We all need to be reminded that we need to show people that they are valued in our organization. Sometimes we need a wake-up call to see how important it is to have people around us who really care about their craft at work. This lesson came on a sailing trip from St. Maarten to Grenada, but the principles remain the same in the boardroom or on the boat.
Alone after watch
I had finished my watch two hours ago. My first watch series on our trip from St Maarten to Grenada was the 9:00 pm to midnight, then back on at 6:00 am to 9:00 am. Our vessel was a 50- foot cruising catamaran (multi-hull sailboat) that was being moved to get it out of the hurricane zone for insurance purposes.

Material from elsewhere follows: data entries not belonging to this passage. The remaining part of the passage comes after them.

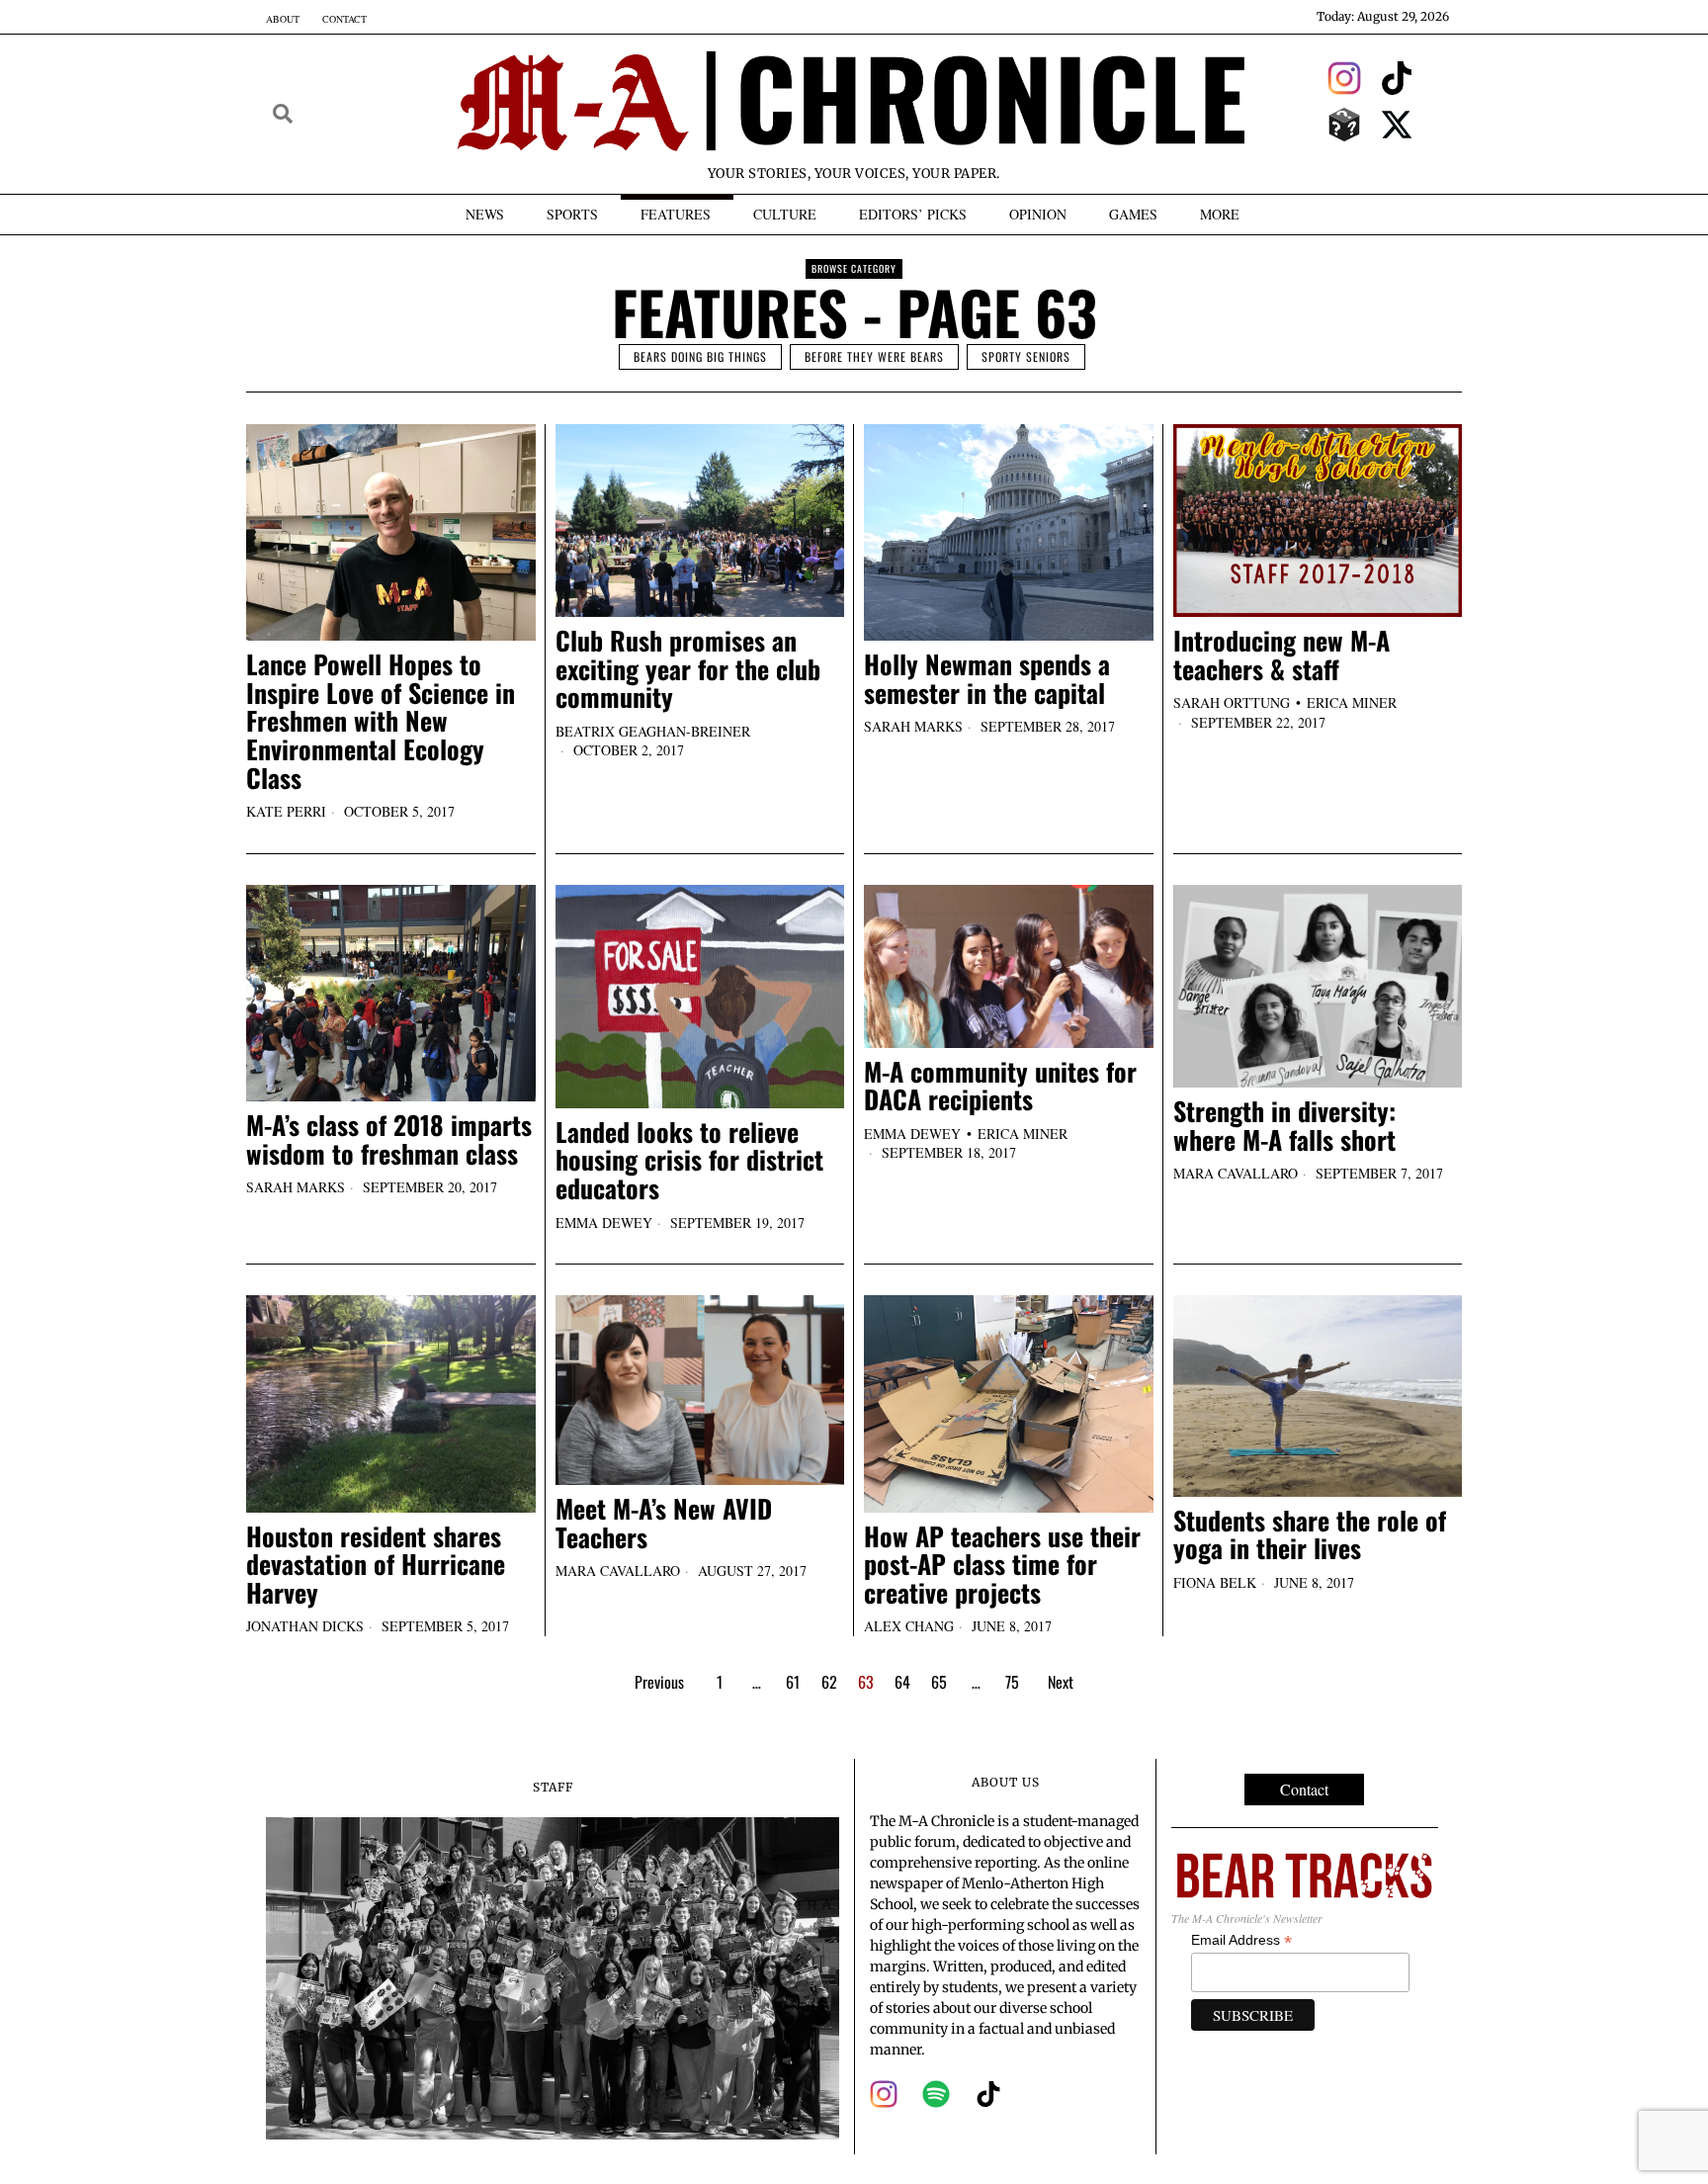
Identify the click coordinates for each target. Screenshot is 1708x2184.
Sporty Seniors (1026, 356)
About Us (1006, 1782)
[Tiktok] (1397, 78)
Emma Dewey (603, 1222)
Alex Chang (909, 1625)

Having just had breakfast of hard-boiled eggs and ham, I kicked back on the windward side of the boat to relax on my off time. Had we been sailing a monohaul sailboat, I would be sitting on the “high side” with other crew members as the boat dug into the water, with one side of the boat almost in the water. A cruising catamaran is meant for stability, and we did not need to gather the crew on the windward side to balance out the boat. The rest of the crew that was not at the helm could relax and rest. For now, it was just me, the wind and the sea spray. All alone to reflect and realize the blessings of developing a crew.
Many people get their start in sailing by serving as “rail meat” which is a terse way to describe racers whose function is to serve solely as movable ballast. These team members move from one side of the boat to the other as the boat tacks through the wind and around the course markers. The only requirements for this position are the ability to listen well, learn well and move quickly and adroitly across the boat as she changes course. Since not everyone is ready to make a boat purchase, or has the goal of owning a boat, serving as “rail meat” allows new sailors to pay their dues in exchange or “pay” in the enjoyment of racing and learning. How the skipper engages the crew serving as movable ballast determines how long they stick with the sport or how far they advance in sailing.
The tale of two teams, or… the new boat vs. the old boat
When we do employee engagement excursions on the sailboats, we often tell the story of two race boats during our time together. It’s a simple but powerful story. You see, there once were two race boats that competed against each other. One boat was a modern racing boat that was sleek, light and had all the latest technology tools. The other boat was an older cruising boat that was broad and heavy. She had some technology, but her mass in the water was still what made her slower than the modern racing boat. But there was some equalization and the older slower boat was often the winning boat.
In sail racing, there is a handicap system that puts boats on a more even playing system. It’s like the system that is used in golf. After the handicap was applied, the old boat and the modern racing boat were closer competitors. On board the modern racing boat, crew members were belittled for lack of knowledge or ability. If something went wrong the captain and first mate accused and looked for fault instead of encouraging and sharing in the responsibility of team improvement. On board the old sailboat, there was a spirit of support, encouragement, growth and learning. The modern boat had a high turnover rate among their crew, the older boat retained and developed people. And the old boat won more races than the modern race boat. The lesson remains the same on the boat or in the boardroom. People want to feel supported, heard from, and encouraged to grow.
“Treat your crew with respect, show them the way, and watch them grow”
~ Captain Don Doggett
Thank you, Captain Don
Over the past few years of my sailing career, I have had the pleasure of partnering with our friends at True North Maritime Academy. They have transformed me from just being a competent sailor into being a Captain, who understands the boat’s systems and bigger picture of the boat upon the sea. It is through Captain Don Doggett’s leadership at True North that I have learned that beyond leading, the Captain’s job is to be respectful of his crew and encourage them to grow. It’s the same in the conference room too. A business owner or unit leader must foster a culture of support, encouragement, growth and learning. These are the hallmarks of highly engaging team.
It doesn’t matter if you are working with the entry level person in the company (similar to rail meat in racing) or a highly skilled knowledge worker, each person wants to feel valued and have the opportunity to grow. Take time to check in with them to see where they want to learn, grow and how they need feedback (feedback will be a topic we’ll get to next time). Make sure you share your vision and keep the spirit alive in the pursuit of the corporate vision as you communicate with your team. While being alone on the windward side of the boat or in a quiet office offers time for reflection and planning, being surrounded by an engaged team is where the excitement and action is.